Has anyone taken a BFM cabinet and smoothed out all the sharp corners or angles? Not changing anything but simply smoothing the pathway through the enclosure? If there was a major difference I'm sure MR. Fitzmaurice would have clued us in.
But has anyone measured the effectiveness of this?
From my experience, , almost everything I've been involved in regaurding airflow has gotten better results by smoothing out the path from A to B. Thanks , Jeff...
crawbeaird,
On my 1st set of DR200s I cleaned all excess adhesive and sanded the horn throat. The 2nd set I just slapped together I left the small gobs of adhesive and no sanding because I couldn't wait to get them done, the first set sounded so good. I could not tell them apart without getting a mirror and light and looking. If you have the time go for it, in my case it made no difference.
My Name Is Mud B. Wetdirt it's been Mud for as long as I can remember. She has other names for me but I can't use them on family forums.
crawbeaird wrote: almost everything I've been involved in regaurding airflow has gotten better results by smoothing out the path from A to B.
Sound reinforcement is not really about airflow. It is about wave propagation. If you were building a HVAC system then I would agree with you...heck I'd even be looking for ways to add some turning vanes into the Titans...

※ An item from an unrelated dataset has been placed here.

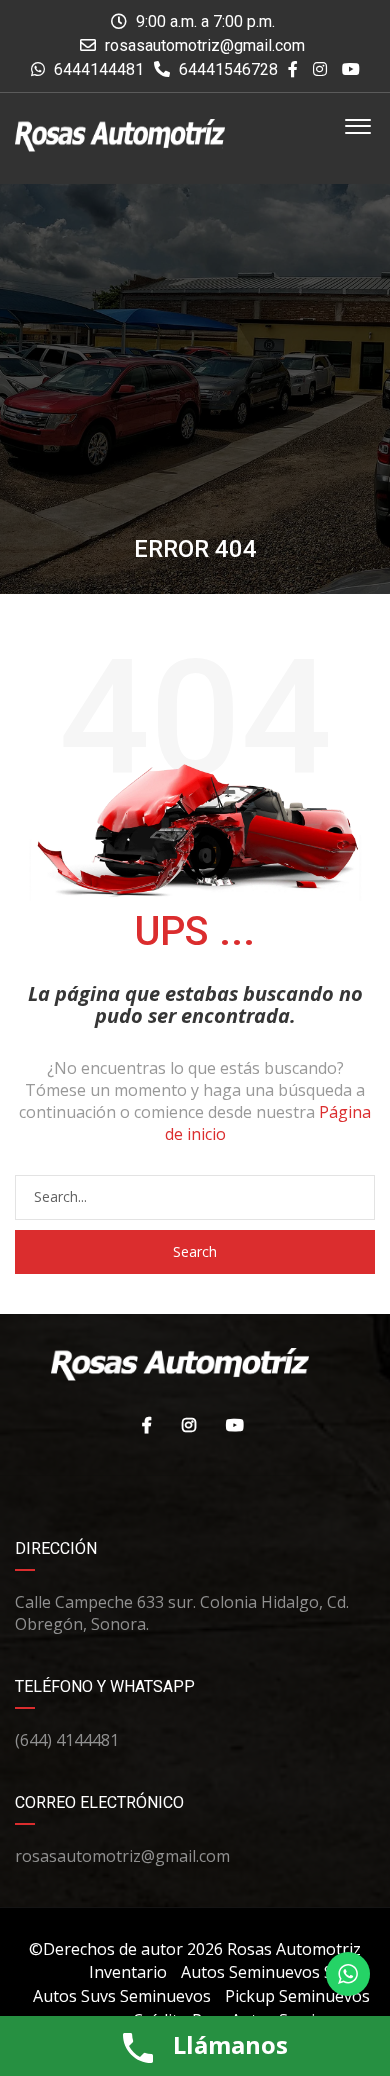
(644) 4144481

But as Leland already pointed out, with subs the waves are so long that minor bumps along the way don't matter. And with DRs the horn path is curved already.
SoundInMotionDJ wrote:
But as Leland already pointed out, with subs the waves are so long that minor bumps along the way don't matter. And with DRs the horn path is curved already.
--Stan Graves
Thank God! It took me long enough to get the bumps, dips, nicks and other imperfections out of the visible parts...and I'd still be sanding if Duratex weren't so good at hiding what I missed.